Am Abend ist davon nichts mehr zu spüren. Auch wenn das Leben der Flüchtlinge in einer Asylbewerberunterkunft nicht einfach ist, hier und heute sind sie glücklich. Ob als Sänger oder als Percussionist, am Bass oder am Schlagzeug, als Tänzer oder als Zuschauer. Frauen mit und ohne Kopftuch sitzen und stehen einträchtig nebeneinander, viele haben Kinder dabei. Endlich geht es mal raus, endlich können die Männer zeigen, was in ihnen steckt, und die Frauen ihrer Lebensfreude freien Lauf lassen. Die Freude der Asylbewerber steckt irgendwann auch das steife deutsche Publikum an. Brücken werden geschlagen. Brücken der Verständigung, auch wenn nicht viel gesprochen wird. Die Liebe zur Musik ist es, die verbindet, und die an diesem Abend eine interkulturelle Familie entstehen lässt.

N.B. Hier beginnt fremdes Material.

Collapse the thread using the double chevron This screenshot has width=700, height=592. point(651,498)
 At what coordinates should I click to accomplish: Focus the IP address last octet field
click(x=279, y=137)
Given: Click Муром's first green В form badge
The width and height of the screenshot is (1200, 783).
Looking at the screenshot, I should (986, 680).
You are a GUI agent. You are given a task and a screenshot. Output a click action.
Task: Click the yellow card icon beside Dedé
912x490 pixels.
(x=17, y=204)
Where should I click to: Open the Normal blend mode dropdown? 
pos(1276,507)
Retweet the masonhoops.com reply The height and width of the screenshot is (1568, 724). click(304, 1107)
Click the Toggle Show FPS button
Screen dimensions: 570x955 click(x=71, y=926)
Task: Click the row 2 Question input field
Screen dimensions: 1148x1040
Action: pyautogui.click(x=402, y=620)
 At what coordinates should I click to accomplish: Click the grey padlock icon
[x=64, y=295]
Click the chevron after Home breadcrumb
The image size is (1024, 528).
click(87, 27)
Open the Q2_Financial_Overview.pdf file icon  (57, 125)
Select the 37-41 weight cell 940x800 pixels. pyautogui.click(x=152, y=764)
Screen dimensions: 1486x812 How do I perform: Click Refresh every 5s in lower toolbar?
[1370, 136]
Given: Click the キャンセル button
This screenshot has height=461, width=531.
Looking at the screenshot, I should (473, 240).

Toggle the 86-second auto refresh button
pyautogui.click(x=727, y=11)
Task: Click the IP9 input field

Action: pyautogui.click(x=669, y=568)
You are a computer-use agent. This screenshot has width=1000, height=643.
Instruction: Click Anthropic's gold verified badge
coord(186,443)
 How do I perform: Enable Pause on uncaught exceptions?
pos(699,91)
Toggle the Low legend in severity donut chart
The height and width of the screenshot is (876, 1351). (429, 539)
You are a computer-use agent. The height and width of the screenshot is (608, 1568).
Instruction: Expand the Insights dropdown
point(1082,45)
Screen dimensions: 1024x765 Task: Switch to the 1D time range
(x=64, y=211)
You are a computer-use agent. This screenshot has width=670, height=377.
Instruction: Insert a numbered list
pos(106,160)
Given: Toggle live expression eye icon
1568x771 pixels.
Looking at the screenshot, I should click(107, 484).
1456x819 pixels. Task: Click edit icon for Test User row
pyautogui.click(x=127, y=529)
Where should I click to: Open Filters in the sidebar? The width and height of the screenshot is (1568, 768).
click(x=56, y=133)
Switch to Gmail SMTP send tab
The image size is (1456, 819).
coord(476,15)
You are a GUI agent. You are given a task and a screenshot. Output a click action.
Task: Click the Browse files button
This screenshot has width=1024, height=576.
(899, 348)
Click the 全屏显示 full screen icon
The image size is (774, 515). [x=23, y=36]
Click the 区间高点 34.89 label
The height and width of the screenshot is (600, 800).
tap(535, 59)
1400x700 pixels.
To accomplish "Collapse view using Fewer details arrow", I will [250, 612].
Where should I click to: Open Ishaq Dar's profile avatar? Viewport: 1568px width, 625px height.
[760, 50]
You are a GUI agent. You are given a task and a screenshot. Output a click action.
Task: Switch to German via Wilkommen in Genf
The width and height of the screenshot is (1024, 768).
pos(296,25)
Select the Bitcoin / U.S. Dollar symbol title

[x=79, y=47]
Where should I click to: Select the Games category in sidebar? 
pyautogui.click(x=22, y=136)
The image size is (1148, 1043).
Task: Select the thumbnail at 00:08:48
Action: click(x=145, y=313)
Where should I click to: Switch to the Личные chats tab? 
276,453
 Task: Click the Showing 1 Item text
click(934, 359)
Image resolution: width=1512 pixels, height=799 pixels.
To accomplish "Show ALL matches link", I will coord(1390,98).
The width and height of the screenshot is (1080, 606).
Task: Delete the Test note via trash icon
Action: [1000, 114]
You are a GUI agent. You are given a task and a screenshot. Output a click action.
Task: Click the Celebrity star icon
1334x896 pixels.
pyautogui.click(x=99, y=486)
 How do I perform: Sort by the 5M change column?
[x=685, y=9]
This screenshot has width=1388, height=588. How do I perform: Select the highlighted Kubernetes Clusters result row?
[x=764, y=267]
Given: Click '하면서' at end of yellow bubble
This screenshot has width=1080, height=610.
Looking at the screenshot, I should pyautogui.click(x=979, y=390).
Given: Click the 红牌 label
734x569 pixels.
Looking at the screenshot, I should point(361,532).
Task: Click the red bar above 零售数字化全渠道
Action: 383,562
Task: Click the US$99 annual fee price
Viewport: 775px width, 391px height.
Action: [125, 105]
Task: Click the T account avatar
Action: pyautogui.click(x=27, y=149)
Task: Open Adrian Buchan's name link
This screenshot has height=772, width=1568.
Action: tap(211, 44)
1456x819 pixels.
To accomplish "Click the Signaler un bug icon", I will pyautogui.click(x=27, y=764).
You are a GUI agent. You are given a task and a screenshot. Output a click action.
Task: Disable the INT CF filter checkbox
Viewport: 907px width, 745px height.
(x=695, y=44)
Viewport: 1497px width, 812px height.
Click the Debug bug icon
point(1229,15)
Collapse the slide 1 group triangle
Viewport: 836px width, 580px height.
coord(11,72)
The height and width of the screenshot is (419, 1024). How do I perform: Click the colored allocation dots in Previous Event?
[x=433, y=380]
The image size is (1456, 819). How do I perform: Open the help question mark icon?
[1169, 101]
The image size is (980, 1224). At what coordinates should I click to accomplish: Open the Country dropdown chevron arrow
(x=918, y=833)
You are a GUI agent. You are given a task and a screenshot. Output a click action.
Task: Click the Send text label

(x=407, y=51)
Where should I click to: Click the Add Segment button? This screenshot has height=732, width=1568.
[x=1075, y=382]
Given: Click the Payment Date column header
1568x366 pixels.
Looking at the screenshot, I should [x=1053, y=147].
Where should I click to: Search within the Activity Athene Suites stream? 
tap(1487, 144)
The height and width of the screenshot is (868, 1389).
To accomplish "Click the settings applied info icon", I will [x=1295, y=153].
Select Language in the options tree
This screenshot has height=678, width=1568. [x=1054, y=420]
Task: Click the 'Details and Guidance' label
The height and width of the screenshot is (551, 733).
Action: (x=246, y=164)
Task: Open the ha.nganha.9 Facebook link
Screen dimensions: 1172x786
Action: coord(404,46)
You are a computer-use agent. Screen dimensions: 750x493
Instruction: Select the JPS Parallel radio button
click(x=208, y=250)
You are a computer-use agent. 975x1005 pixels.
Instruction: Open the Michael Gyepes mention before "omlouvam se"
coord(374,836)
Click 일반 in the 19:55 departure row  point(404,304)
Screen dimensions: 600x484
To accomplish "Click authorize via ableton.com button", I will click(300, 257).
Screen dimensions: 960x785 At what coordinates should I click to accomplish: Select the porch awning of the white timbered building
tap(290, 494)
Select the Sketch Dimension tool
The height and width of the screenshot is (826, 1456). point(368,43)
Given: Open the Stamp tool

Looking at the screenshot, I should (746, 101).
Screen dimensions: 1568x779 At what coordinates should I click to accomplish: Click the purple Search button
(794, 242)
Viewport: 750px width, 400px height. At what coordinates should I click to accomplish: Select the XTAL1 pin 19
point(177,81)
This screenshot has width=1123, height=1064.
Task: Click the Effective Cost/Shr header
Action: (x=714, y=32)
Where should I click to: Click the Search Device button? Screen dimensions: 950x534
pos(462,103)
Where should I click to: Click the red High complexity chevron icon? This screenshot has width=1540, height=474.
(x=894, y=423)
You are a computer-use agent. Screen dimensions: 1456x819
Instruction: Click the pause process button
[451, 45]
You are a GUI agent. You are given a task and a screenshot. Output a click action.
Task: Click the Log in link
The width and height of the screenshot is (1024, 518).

Dachau: Pure Lebensfreude: Asylbewerber aus der Sammelunterkunft Kufsteiner Straße machten bei der Jam-Session begeistert mit.

Pure Lebensfreude: Asylbewerber aus der Sammelunterkunft Kufsteiner Straße machten bei der Jam-Session begeistert mit.

(Foto: Niels P. Jørgensen)

Der Toleranz Jam ist eine Initiative von Tanja Jörgensen-Leuthner vom Dachauer Kulturamt. "Ich hatte vorher ganz schön Bauchweh", gesteht sie. Doch die Zweifel erweisen sich als unbegründet. Der Funke springt alsbald über. Schon bei der Bluenote Band um Markus Faiss, die den Abend mit einem kurzen Set eröffnet und das Equipment zur Verfügung stellt. Serge, Sarvie und Pitchou trommeln auf der Djembe und den Congas. Jack Mulumba singt hingebungsvoll ein Lied in seiner Landessprache, Kituba. Die Ballade geht unter die Haut, auch wenn man den Text nicht versteht. In dem Lied, sagt er später auf Deutsch, gehe es um eine Frau, die ihr Leben für ihre Familie aufgibt und am Ende des Tages fragt: Ist das Liebe? Der Text trifft den Nerv überall auf der Welt.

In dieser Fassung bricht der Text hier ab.